## Jouw opdracht
Zet de regels hieronder, van de regel met "Describe the element" tot en met de regel met "at that location.", om in een genummerde lijst zonder lege regels. Laat de afbeeldingen weg.

Opgeslagen gegevensregels
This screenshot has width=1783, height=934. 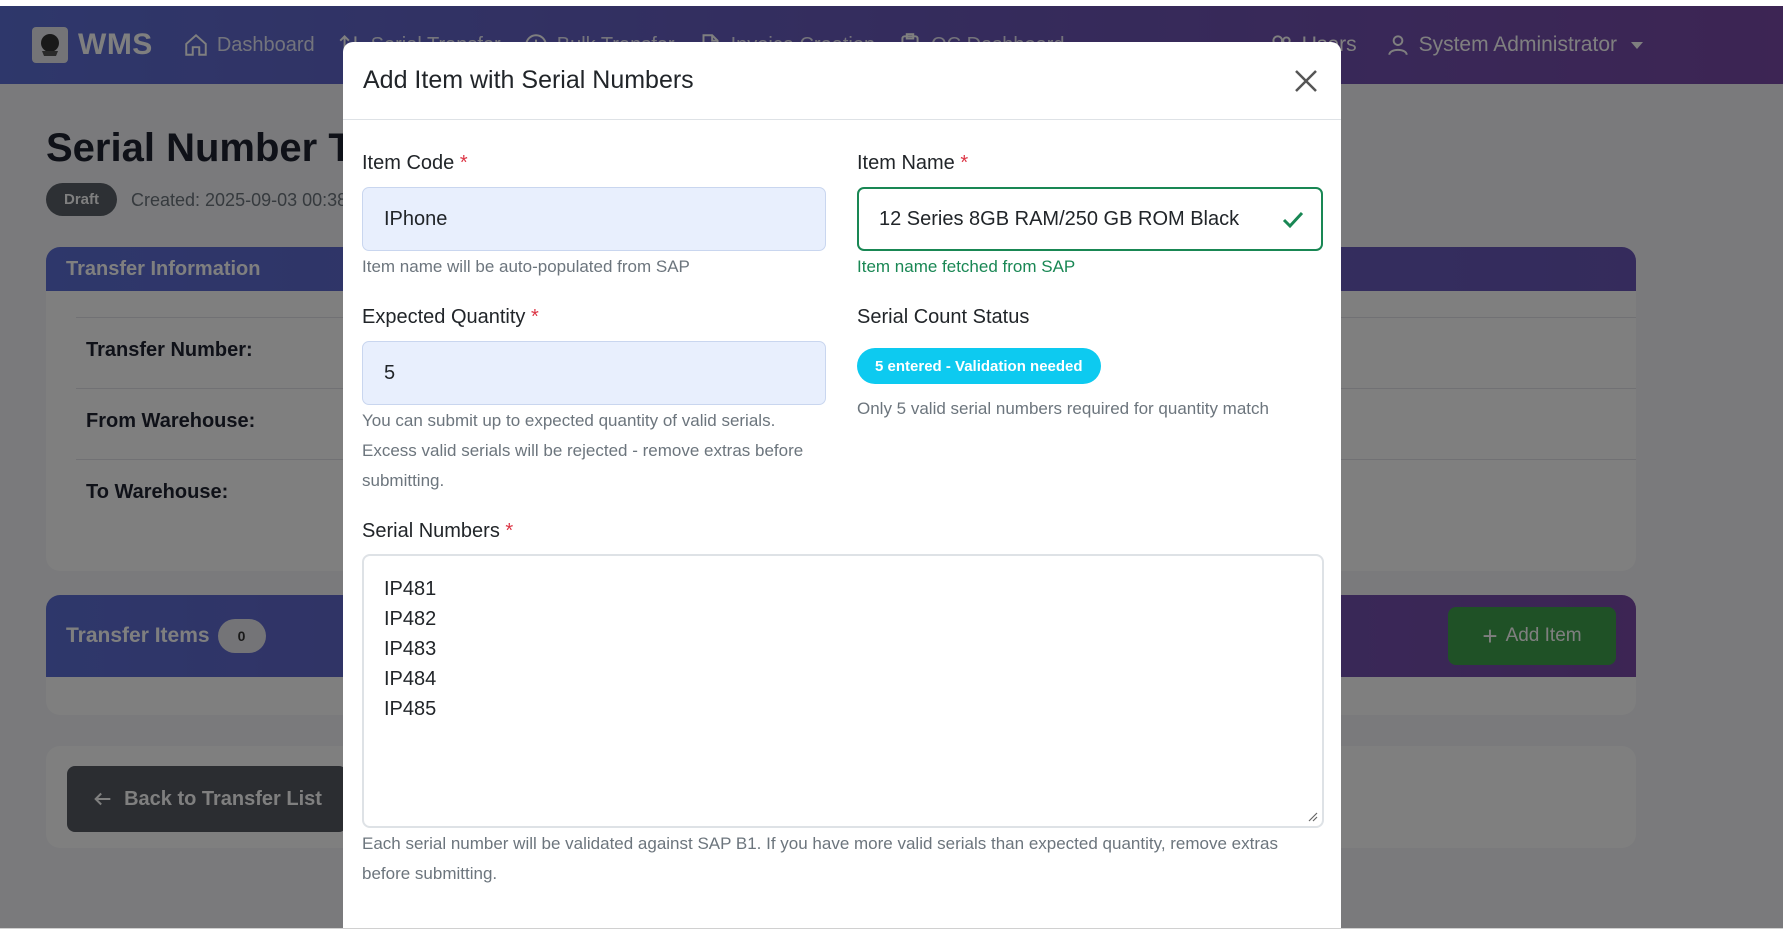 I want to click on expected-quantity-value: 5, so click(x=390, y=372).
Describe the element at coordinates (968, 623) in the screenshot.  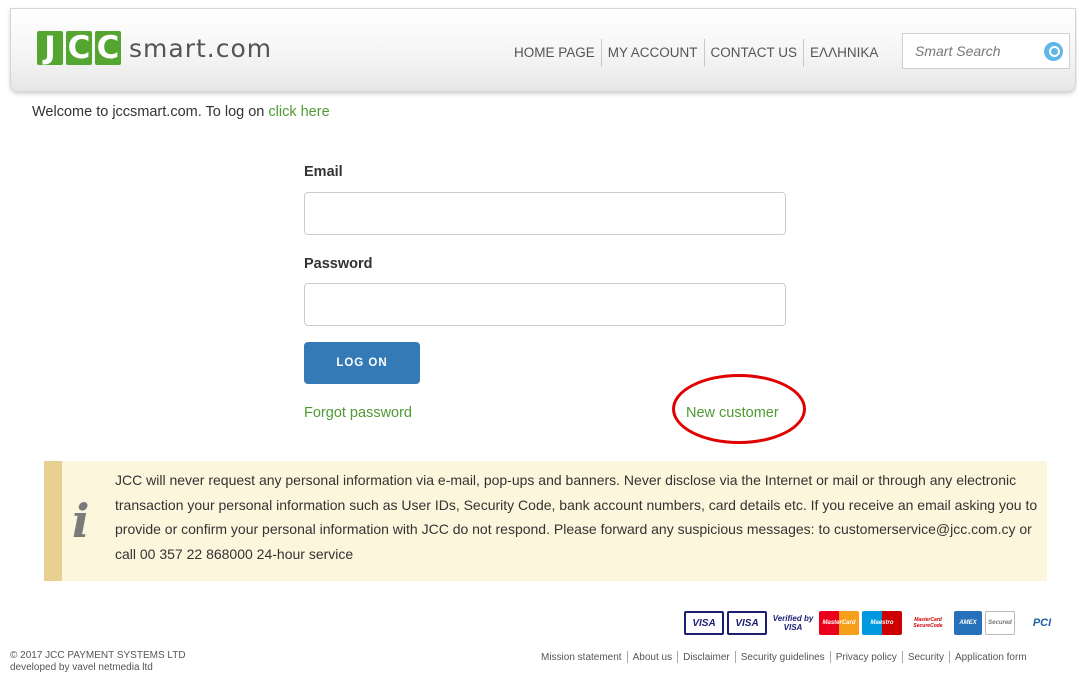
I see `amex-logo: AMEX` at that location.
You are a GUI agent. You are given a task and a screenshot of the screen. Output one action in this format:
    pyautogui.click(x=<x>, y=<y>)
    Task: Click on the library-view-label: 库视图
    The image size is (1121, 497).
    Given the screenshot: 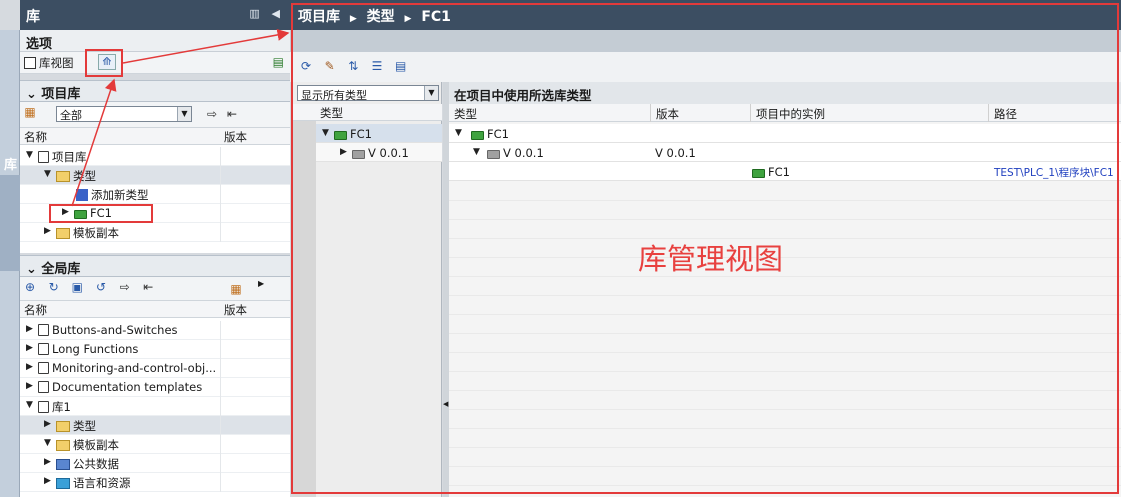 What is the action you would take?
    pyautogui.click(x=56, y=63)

## Geschreven antwoord
1. Describe the element at coordinates (968, 623) in the screenshot.  
2. I see `amex-logo: AMEX` at that location.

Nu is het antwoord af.